Do this:
Pull out the text of every item below and reproduce it word for word, omitting the pictures.

Data shown:
* * *

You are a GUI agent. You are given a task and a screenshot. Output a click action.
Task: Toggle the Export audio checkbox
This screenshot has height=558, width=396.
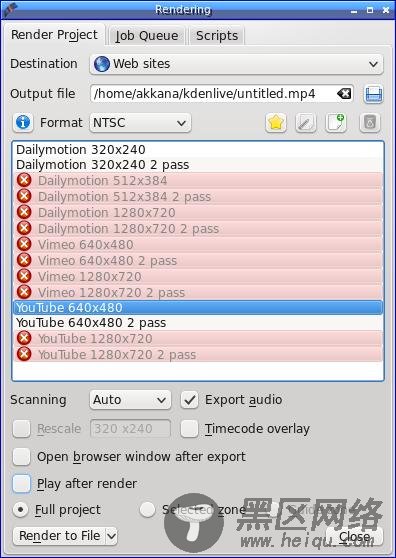189,400
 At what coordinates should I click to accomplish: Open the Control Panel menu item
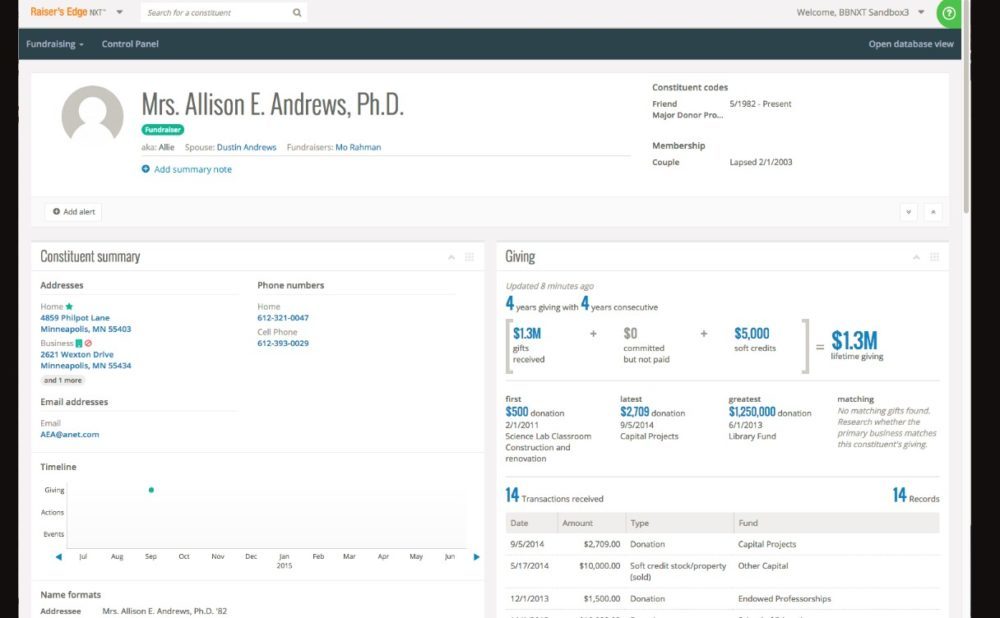tap(130, 44)
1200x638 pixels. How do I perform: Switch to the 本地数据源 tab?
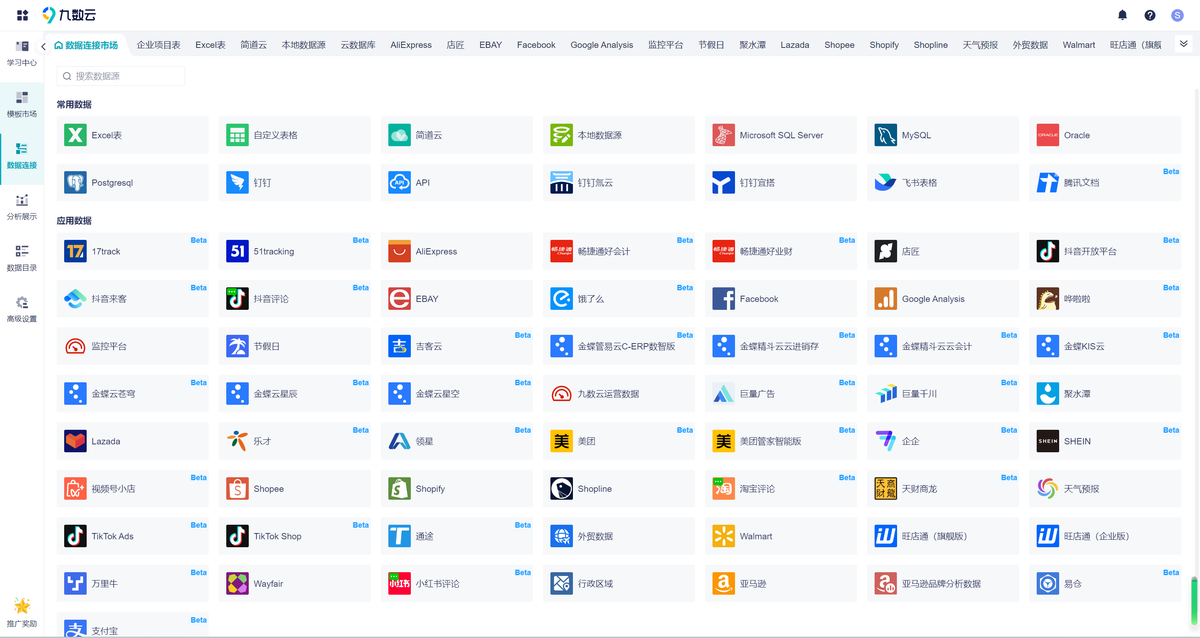(x=303, y=45)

* * *

Response for this exercise:
You are a GUI agent. You are given a task and a screenshot. Output a click action.
Task: Toggle the Export audio checkbox
This screenshot has height=558, width=396.
189,400
 At what coordinates should I click to accomplish: Open the Control Panel menu item
tap(130, 44)
1200x638 pixels. How do I perform: Switch to the 本地数据源 tab?
(x=303, y=45)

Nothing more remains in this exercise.